IBM Support

Recommended values for web server plug-in config

Question & Answer


Question

In the web server plug-in, what do the LoadBalanceWeight, MaxConnections, ConnectTimeout, ServerIOTimeout, RetryInterval, IgnoreAffinityRequests, and GetDWLMTable options mean and what are the recommended settings for these options? What effect does Session Affinity have? How are connections handled during plug-in fail-over? What is the effect of using more than one web server child process?

Answer

To understand how load balancing works in the web server plug-in, see Understanding IBM HTTP Server plug-in Load Balancing in a clustered environment.

To understand how fail-over works in the web server plug-in, see Understanding HTTP plug-in failover in a clustered environment.

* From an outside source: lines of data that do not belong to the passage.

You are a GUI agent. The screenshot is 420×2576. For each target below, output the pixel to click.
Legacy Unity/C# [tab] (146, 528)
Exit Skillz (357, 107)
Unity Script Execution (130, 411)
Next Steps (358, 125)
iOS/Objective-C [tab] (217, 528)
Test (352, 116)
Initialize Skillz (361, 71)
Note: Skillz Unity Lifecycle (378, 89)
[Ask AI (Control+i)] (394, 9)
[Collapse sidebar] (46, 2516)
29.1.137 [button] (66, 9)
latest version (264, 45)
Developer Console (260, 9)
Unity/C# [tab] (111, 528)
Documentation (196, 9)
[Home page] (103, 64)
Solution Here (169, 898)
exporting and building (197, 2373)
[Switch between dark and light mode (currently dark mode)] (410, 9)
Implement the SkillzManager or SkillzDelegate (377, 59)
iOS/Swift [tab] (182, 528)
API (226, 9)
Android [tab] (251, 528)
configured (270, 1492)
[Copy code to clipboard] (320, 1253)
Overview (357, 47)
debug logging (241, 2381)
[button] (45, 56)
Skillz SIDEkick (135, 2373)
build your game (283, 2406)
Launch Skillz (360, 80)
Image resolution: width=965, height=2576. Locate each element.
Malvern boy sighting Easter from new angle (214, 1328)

The property LoadBalanceWeight is a starting "weight". The value is dynamically changed by the plug-in at run time. The "weight" of a server (or clone) is decreased each time a request is assigned to that clone. When all weights for all servers drop to 0 or less, the plug-in has to readjust all of the weights so that they are greater than 0. Using a starting value of only 2 (default), means that the weights get to 0 quickly and the plug-in constantly recalculates the weights. Therefore, It is recommended to start with a higher LoadBalanceWeight. The IBM WebSphere Application Server administrative console allows a value up to 20. However, it is possible to manually edit the plugin-cfg.xml file and specify some other value for LoadBalanceWeight that is higher than 20.

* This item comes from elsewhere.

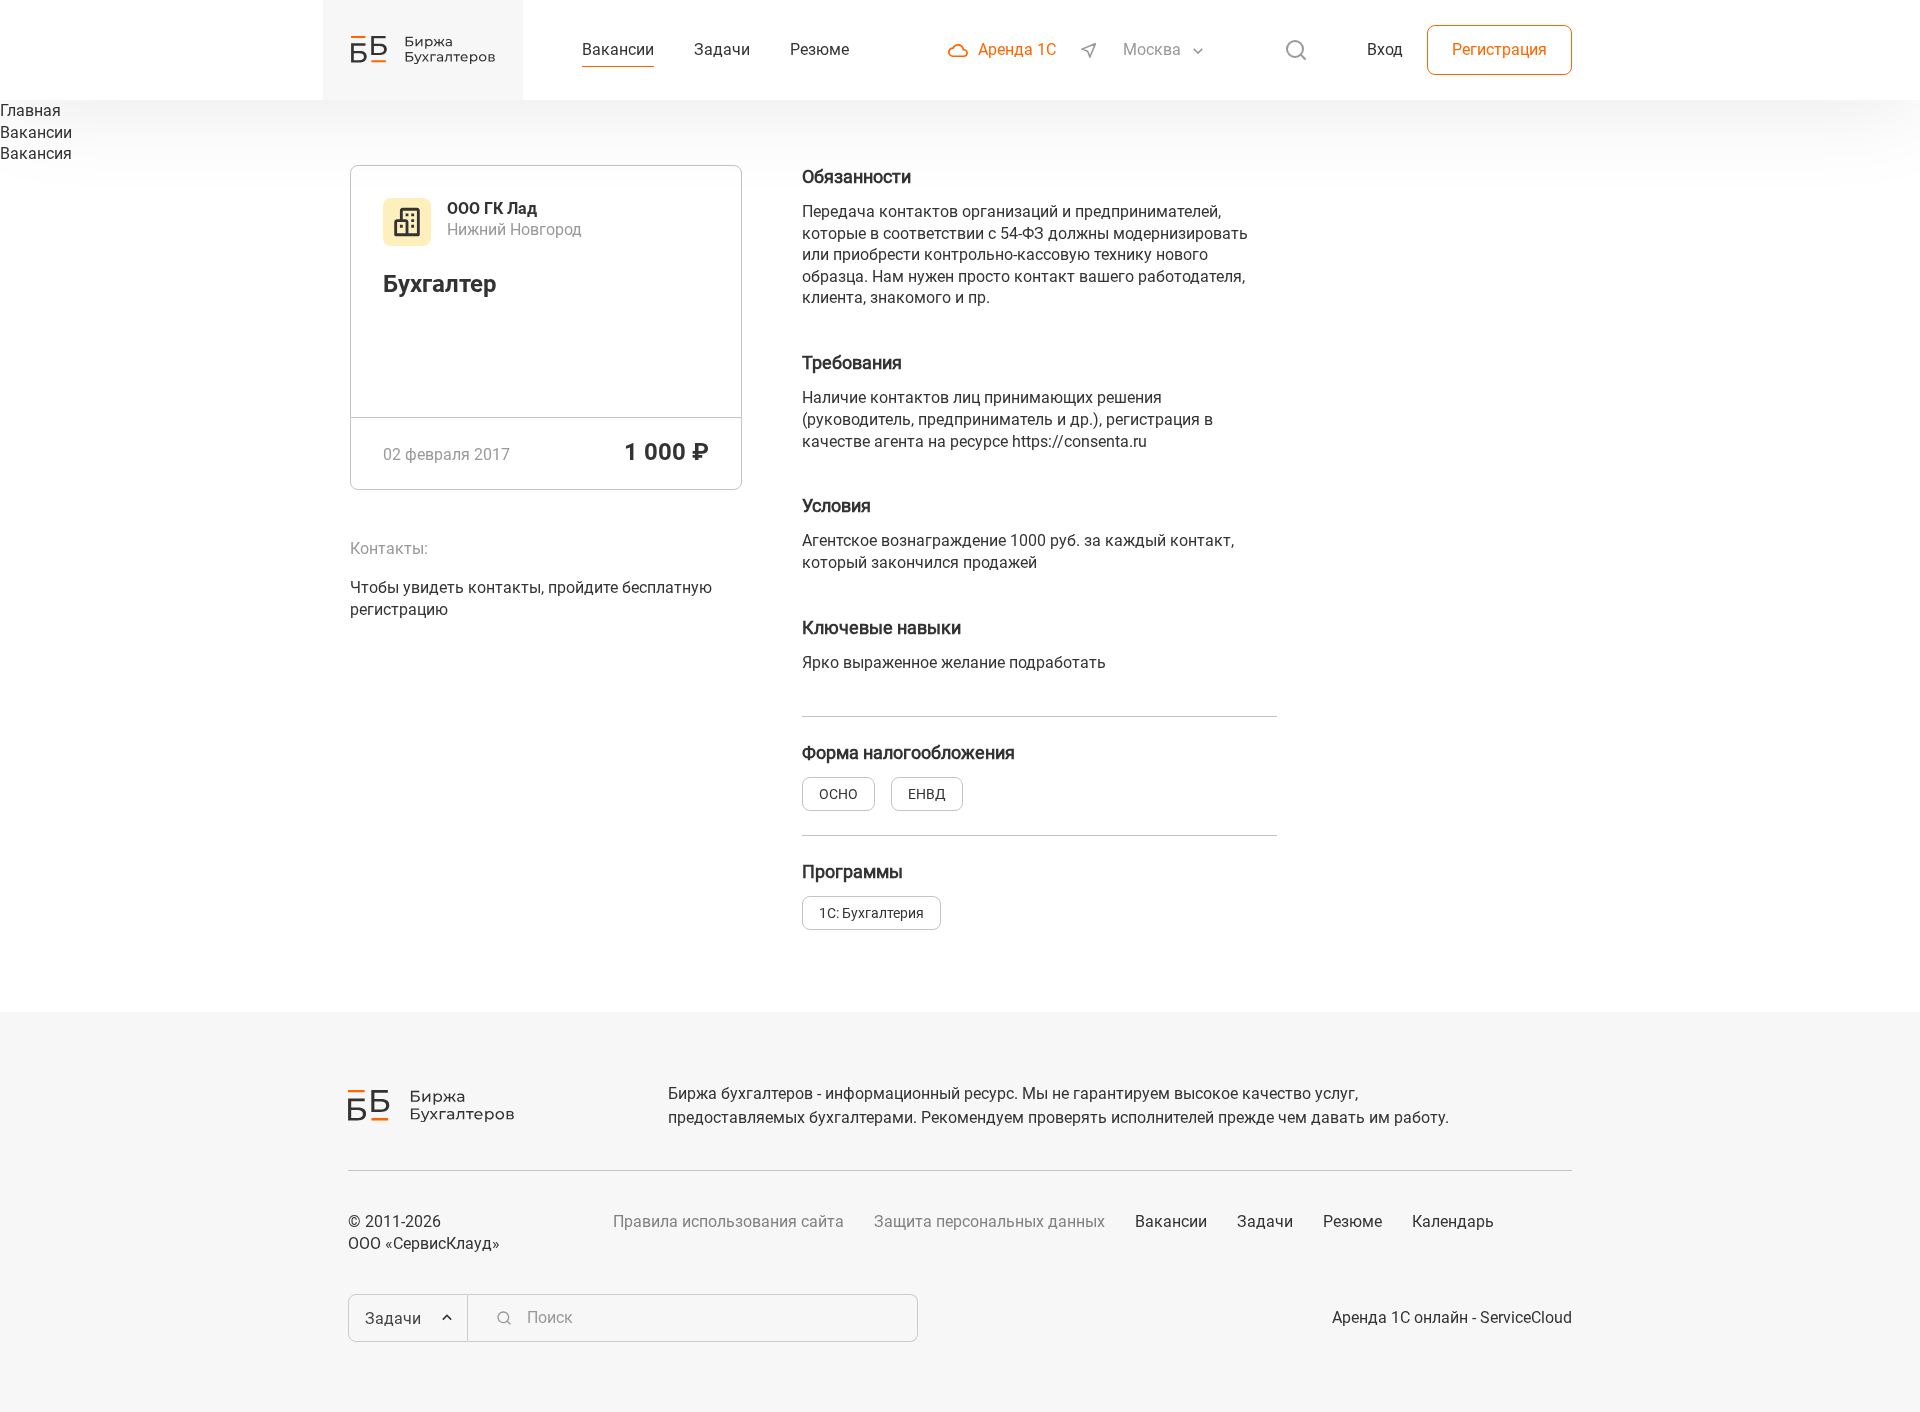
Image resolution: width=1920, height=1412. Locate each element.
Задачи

Note: At run time, the LoadBalanceWeight of each application server in a cluster are normalized by their highest common factor. For example, 100, 90, 80 have a common factor of 10. So, these configured weights would be divided by 10 at run time, resulting in actual starting weights of only 10, 9, 8. Setting all clones to the same starting LoadBalanceWeight (for example: 20, 20, 20) results in an actual starting weight of only 1 for each because of normalization. So, it is recommended to set the weight of at least one of the clones to be off by a value of 1. For example, if there are 3 clones, you might choose the starting LoadBalanceWeights to be: 20, 20, 19. After normalization, the weights are unchanged.
Recommended values = all clones the same, except one clone off by one (for example: 20, 20, 19)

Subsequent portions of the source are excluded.